厚生年金と雇用保険

失業した場合に受給できる雇用保険と60歳代前半の老齢厚生年金は、同時に受け取れません。また定年後も継続勤務する人や再就職する人は、賃金が減った場合に雇用保険から給付金を受け取れる場合があります。

求職中の場合の失業給付(基本手当)

65歳未満で会社を退職し、ハローワークに求職の申込をすると、雇用保険の失業給付(基本手当)を受け取れます。ただし、失業給付を受け取っている間は、加給年金も含めて老齢厚生年金が全額支給停止されます。失業給付の受給が終わると、年金の支給が再開されます。

 

60歳代前半の年金額の方が多い場合は、基本手当の受給手続きをしないといった対応が必要です。

 

65歳以上の場合は、基本手当の代わりに高年齢求職者給付金という一時金を受け取れます。

これは年金との調整はありません。

失業給付(60歳以上65歳未満の基本手当)の概要

受給要件

・就職しようとする意思と能力があるにもかかわらず、職業に就くことができない失業状態にあること

・退職前の原則2年間に、雇用保険の被保険者期間が通算して12ヶ月以上あること

受給日数

・原則90日~240日(雇用保険の被保険者期間などによる)

・受給期間は、退職の翌日から1年間(その間に受け取れなかった日数分は受け取れなくなる)

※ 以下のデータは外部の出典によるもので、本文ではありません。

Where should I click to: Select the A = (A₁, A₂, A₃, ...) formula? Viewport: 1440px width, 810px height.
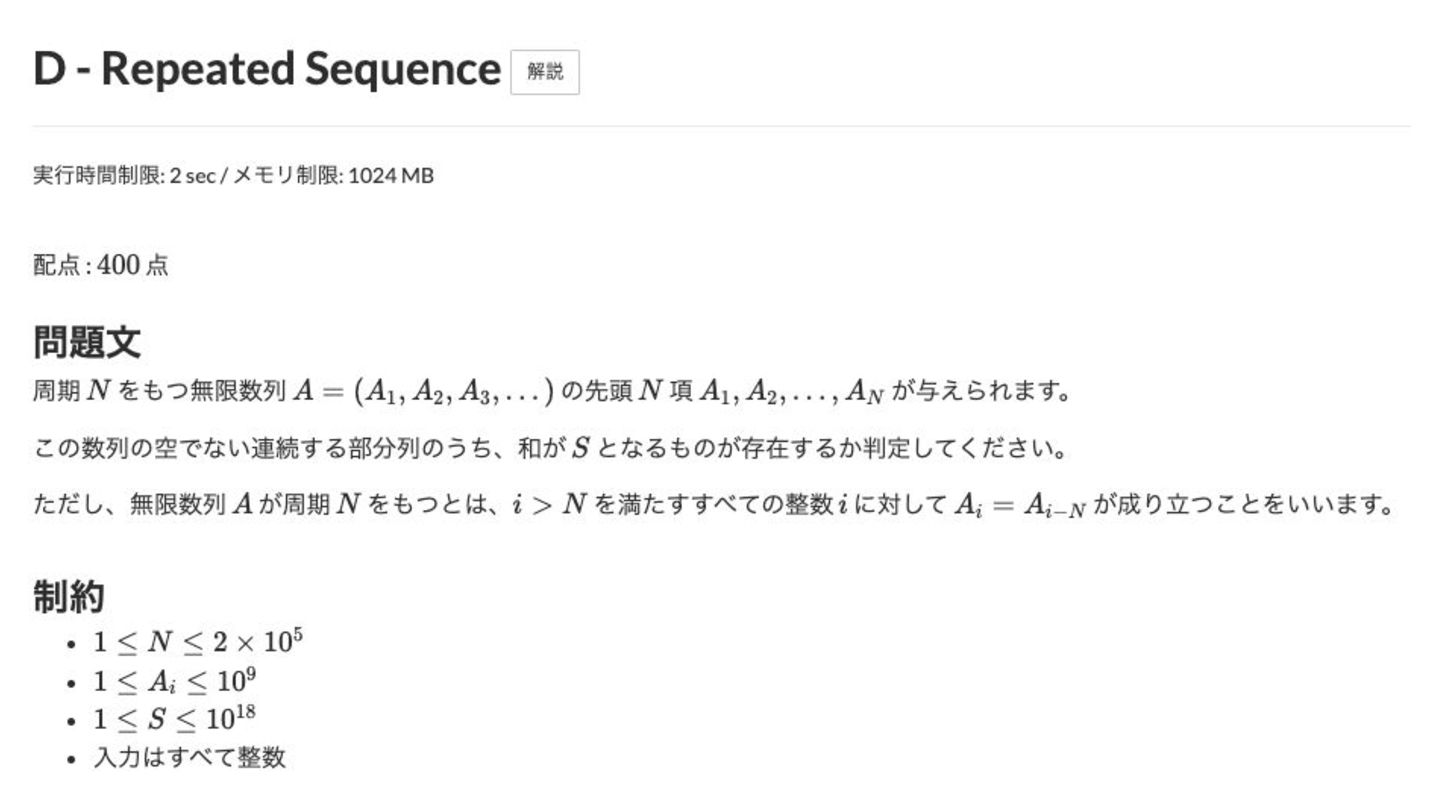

・定年退職や継続勤務が終了した場合、一定期間求職の申込をしないことをハローワークに申し出ると、特例によりその期間分(最長1年間)受給期間が延長される

受給額

・基本手当日額(失業1日あたりの受給額)

賃金日額(退職前6ヶ月の賃金÷180)×賃金日額に応じた45%~80%の率

 年金との調整

 ・60歳代前半に年金を受け取れる人の場合、失業給付受給中は、老齢厚生年金が全額支給停止される

継続勤務や再就職した場合の高年齢雇用継続給付

60歳以上65歳未満で継続雇用や再就職した場合で、月給が60歳時や再就職前の75%未満に下がった等の要件を満たすと、雇用保険から高年齢雇用継続基本給付金または高年齢再就職給付金という「高年齢雇用継続給付」を受け取れます。

 

ただし、年金を受け取っている場合は、在職老齢年金による調整に加えて高年齢雇用継続給付による調整も受け、年金が減額されます。

 

なお、65歳までの雇用確保措置の進展などを踏まえて、2025年4月から高年齢雇用継続給付が縮小される予定です。

  高年齢雇用継続基本給付金 高年齢再就職給付金
受給要件 

 ・60歳以降も継続勤務し、60歳時の賃金の75%未満に低下

・5年以上雇用保険に加入

・引き続いて雇用保険に加入

・60歳以降に再就職し、再就職前の賃金の75%未満に低下

・再就職によって雇用保険に加入

・基本手当を受け取れる日数を100日以上残して再就職

受給額(月額) 継続勤務時の賃金の最大15% 再就職先での賃金の最大15%
受給期間 60歳から65歳になるまで

基本手当の残日数が100~200日未満→再就職時より1年間

基本手当の残日数が200日以上→再就職時より2年間

(受給期間内でも65歳になる月までで打ち切り)

年金との調整

・高年齢雇用継続給付の額(賃金の低下率)に応じて老齢厚生年金が減額される

・高年齢雇用継続給付が高いほど、年金は多く減額される(最大で新賃金の6%相当額)

60歳到達時の賃金が33万円の人が賃金20万円で継続雇用(60歳賃金の60%)

 

60歳の継続勤務時から高年齢雇用継続給付として20万円の15%となる3万円を受給

 

63歳から10万円の厚生老齢年金受給により賃金と合わせて30万円となる

 

ただし、在職老齢年金の制度により28万円を超える2万円の半額1万円が年金から減額(支給停止)

 

さらに、高年齢雇用継続給付により20万円の6%にあたる1万2千が年金から減額(支給停止)

 

結果、合わせて、2万2千円が年金から支給停止されます。